Du jamais vu en république de Djibouti. Les Djiboutiens commencent à s’approprier le fait que leur pays est gouverné par un gangster, un homme sans foi ni loi, qui place a des postes de responsabilités sa propre progéniture et qui n’accepte plus les critiques.

La chaine Universal-TV en a fait les frais, en étant contrainte de limoger sans préavis le journaliste Awkey, dont les paroles, somme toute fort mesurée, ont dérangé le pharaon qui s’est refugié dans sa tour d’ivoire.

A chaque fois que le peuple demande son départ, il rétorque que cela causerait des dommages irréparables à notre petit pays, comme Siad Barreh qui a mis son pays à feu et à sang.

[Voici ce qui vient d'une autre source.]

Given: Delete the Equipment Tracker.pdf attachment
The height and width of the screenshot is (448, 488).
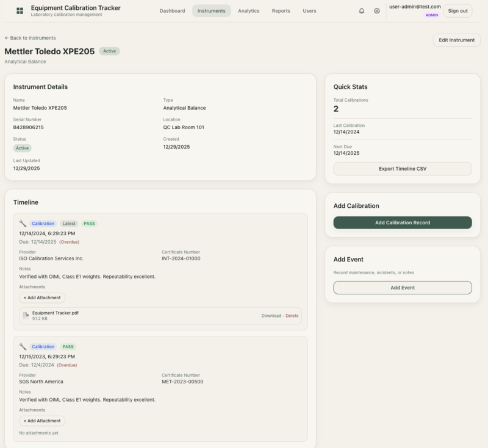Looking at the screenshot, I should click(292, 316).
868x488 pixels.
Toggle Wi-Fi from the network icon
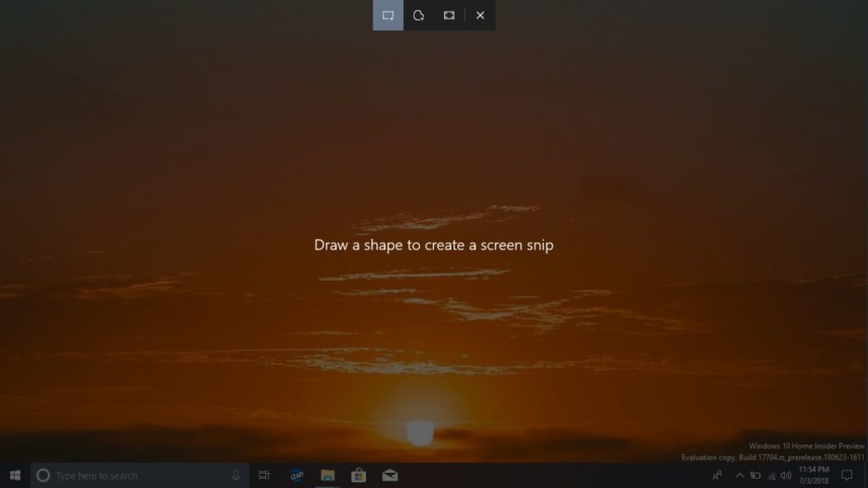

Voyant la Somalie qui agonise, le peuple de Djibouti se retrousse les manches et préfère demander a Allah de le débarrasser de ce tyran.

– Guelleh boudé par la communauté internationale à New-York

Au conseil de sécurité de l’ONU la majorité des chefs d’états ont boudé la présence d’IOG, surtout le président Obama qui le juge infréquentable.

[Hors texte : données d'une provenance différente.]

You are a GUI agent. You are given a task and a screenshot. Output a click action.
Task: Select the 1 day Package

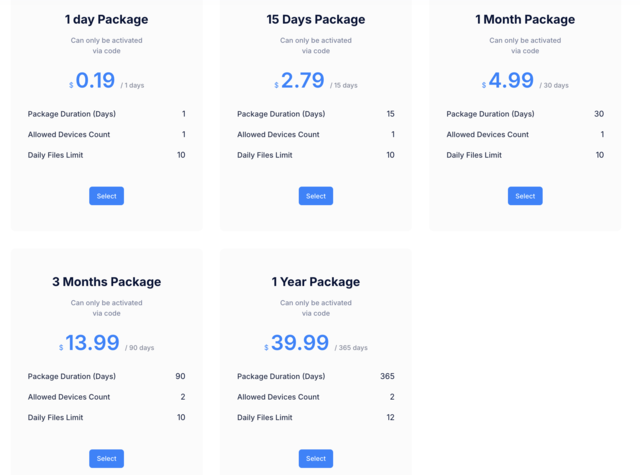(x=106, y=196)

Pourtant IOG n’avait pas lésiné sur les moyens, y compris le choix du même hôtel que celui d’Obama.

Obama sait que le pharaon de Djibouti n’a jamais été élu démocratiquement. Il a donc choisi de s’en écarter et de ne pas le rencontrer. Même la secrétaire d’état Hillary n’a pas jugé utile de le voir et elle lui a délégué sa sous-secrétaire.

Une grande gifle que l’administration d’Obama à adressée à Guelleh. Ni Obama ni son administration n’ont oublié qu’un américain, responsable de la sécurité de leur ambassade, a été sauvagement égorgé à Djibouti aux Salines ouest, probablement par des agents de la sécurité djiboutienne.

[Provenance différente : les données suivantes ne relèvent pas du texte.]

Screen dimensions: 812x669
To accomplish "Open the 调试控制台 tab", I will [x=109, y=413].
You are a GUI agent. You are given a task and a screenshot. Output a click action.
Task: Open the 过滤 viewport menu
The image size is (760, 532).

L’enquête a été close par la présidence djiboutienne. Personne n’a été arrêté ni inculpé ! Les filles utilisées par la sécurité djiboutienne comme appât pour attirer le chef de la sécurité américaine ont été récompensées généreusement par le régime.

L’une d’elle a reçu un visa pour la France et elle a été envoyée en Norvège. En général, le régime djiboutien sait récompenser ceux qui le servent loyalement.

Pas toujours cependant !

Prenons le cas de cette femme somalilandaise qui avait attiré dans un guet apens le très célèbre Ahmed Mohamed Issa dit Cheiko en 1996 au quartier 3. Elle a été tué a son tour par la sécurité somalilandaise à la demande du tout puissant chef de la sécurité djiboutienne un certain Ismail Omar Guelleh. Même chose pour le sergent Mohamed Hassan Farah qui avait été arrêté en même temps qu’Awaleh Guelleh Assoweh. Le sergent Mohamed Hassan dit Waharta a été tué dans son jardin à Borama au Somaliland, par la sécurité du Somaliland avec douze balles dans le corps.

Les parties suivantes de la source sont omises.